Dopo il giornalista seduttore, erano così venuti il magistrato antiterrorismo di Tre fratelli di Francesco Rosi, il medico omosessuale - dopo aver fatto il medico militare nel Deserto dei Tartari di Valerio Zurlini - degli Occhiali d’oro di Giuliano Montaldo, il proiezionista cinefilo di Nuovo cinema Paradiso di Giuseppe Tornatore, premio Oscar come film non americano, l’unico Oscar che lambì Noiret. E l’elenco potrebbe continuare a lungo, fra Sette volte donna di Vittorio De Sica (1967) e Marianna Ucria di Roberto Faenza (1997), visto che le sue partecipazioni a film italiani risalivano su su, fino a Frenesia dell’estate di Luigi Zampa (1964), primo lavoro con Gassman.
In Francia, Noiret - formatosi negli anni Cinquanta nel vivaio degli attori impegnati, il Théâtre national populaire di Jean Vilar - s’era rivelato più abitudinario che in Italia, dove solo Monicelli ha lavorato con lui cinque volte (oltre ai due Amici miei, in Speriamo che sia femmina, in Rossini!

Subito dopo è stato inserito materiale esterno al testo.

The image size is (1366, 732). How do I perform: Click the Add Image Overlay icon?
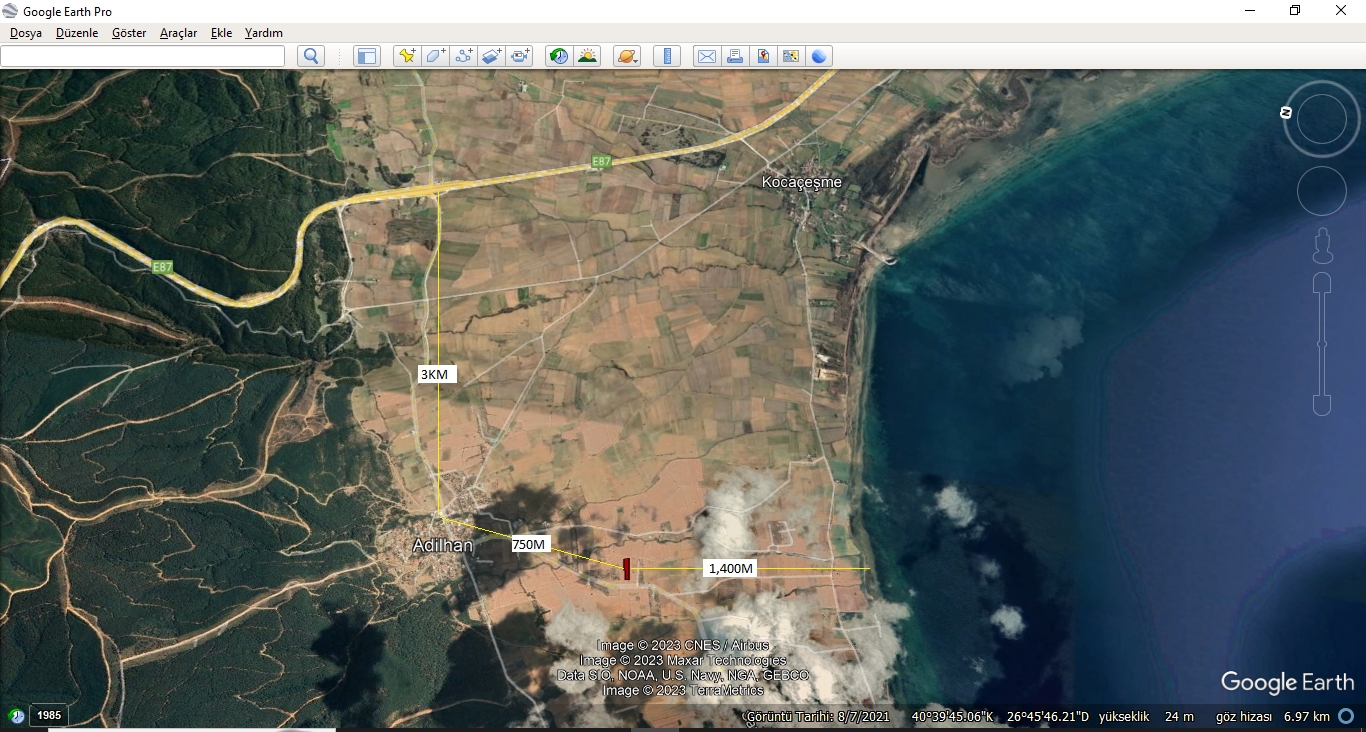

Rossini! e in Facciamo paradiso). Oltralpe il più noiretiano dei registi è stato Bertrand Tavernier, con sette film, incluso il suo primo, L’orologiaio di Saint-Paul, e il superbo La vita e nient’altro, più il cameo in Round Midnight. Se agli italiani Noiret è parso italiano, ai lionesi (come Tavernier) è parso lionese, eppure era di Lilla, al confine col Belgio! Poi, tra i registi devoti, c’è stato Philippe De Broca con cinque film, incluso l’insolito Chouans!, che mostra i crimini della rivoluzione in Vandea; seguiva Pierre Granier-Deferre con quattro, incluso Una donna alla finestra, tratto dal romanzo di Drieu La Rochelle; e infine Roberto Enrico con tre. Gli altri registi famosi di Noiret sono un elenco spettacoloso: Hitchcock, Litvak, Gance, Delannoy, Clair, Malle, Cukor, Chabrol, Lester, Zeffirelli, Verneuil. E in buona parte a Noiret si deve se Alberto Sordi ha dato una delle migliori prove in Francia, nel sulfureo Il testimone di di Jean-Pierre Mocky.

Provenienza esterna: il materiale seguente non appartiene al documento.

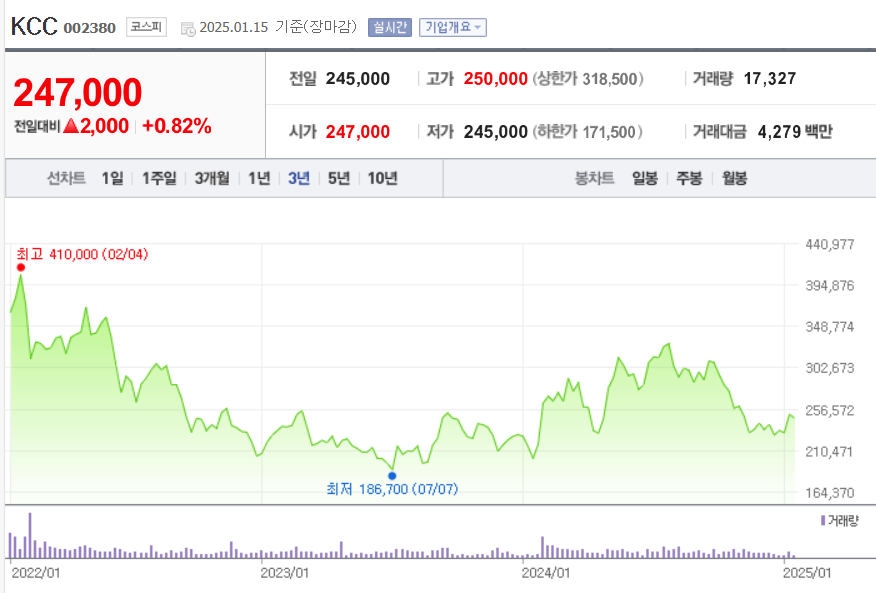
Task: Select the blue 최저 low marker dot
Action: tap(392, 475)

Nella vita privata non avreste mai visto Noiret trasandato come il Tarozzi. E tanto meno andare, all’alba, in visita galante a una signora, il cui marito, fornaio, si offriva intanto «cornetti belli caldi». Se infatti c’è stato un attore francese tanto interessato all’abbigliamento proprio quanto disinteressato al corteggiamento delle signore, era Noiret.

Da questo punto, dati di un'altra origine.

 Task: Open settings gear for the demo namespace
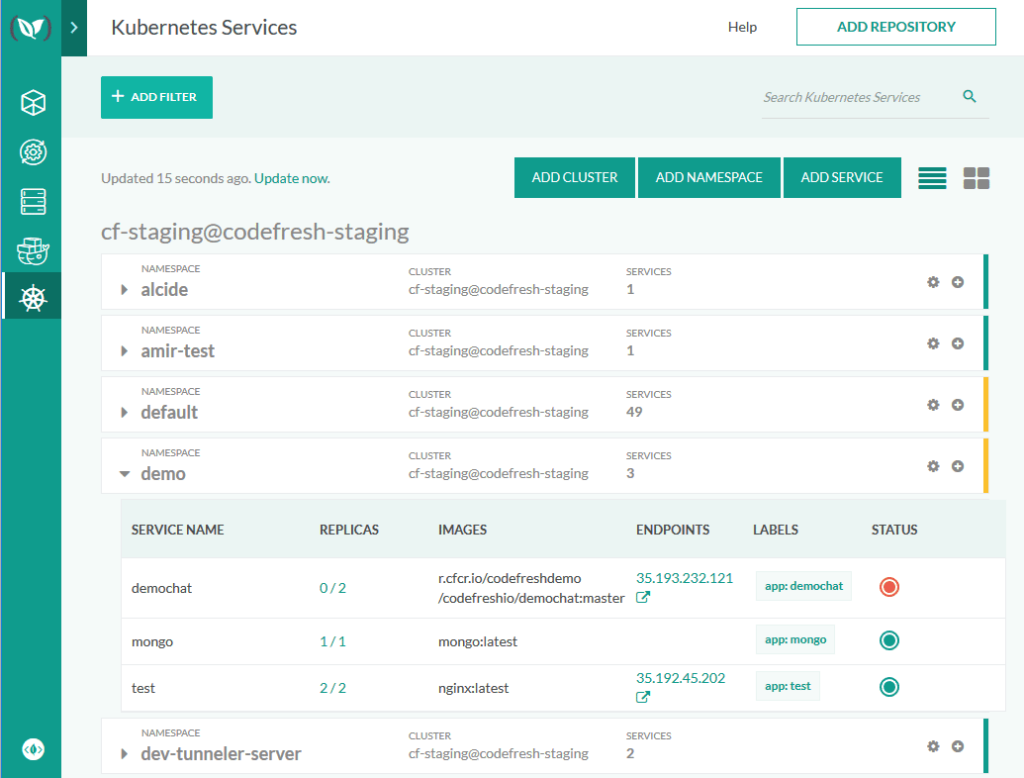point(933,466)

Elegante fino a essere azzimato, aveva l’aria di un gattone tranquillo, ma - proprio come i gattoni - andava preso con le molle. Una giornalista di arredamento gli chiese una volta di fotografare la sua casa di vacanze a Carcassonne; si sentì rispondere che aveva già acconsentito e che, dopo i fotografi, a casa sua erano arrivati i ladri.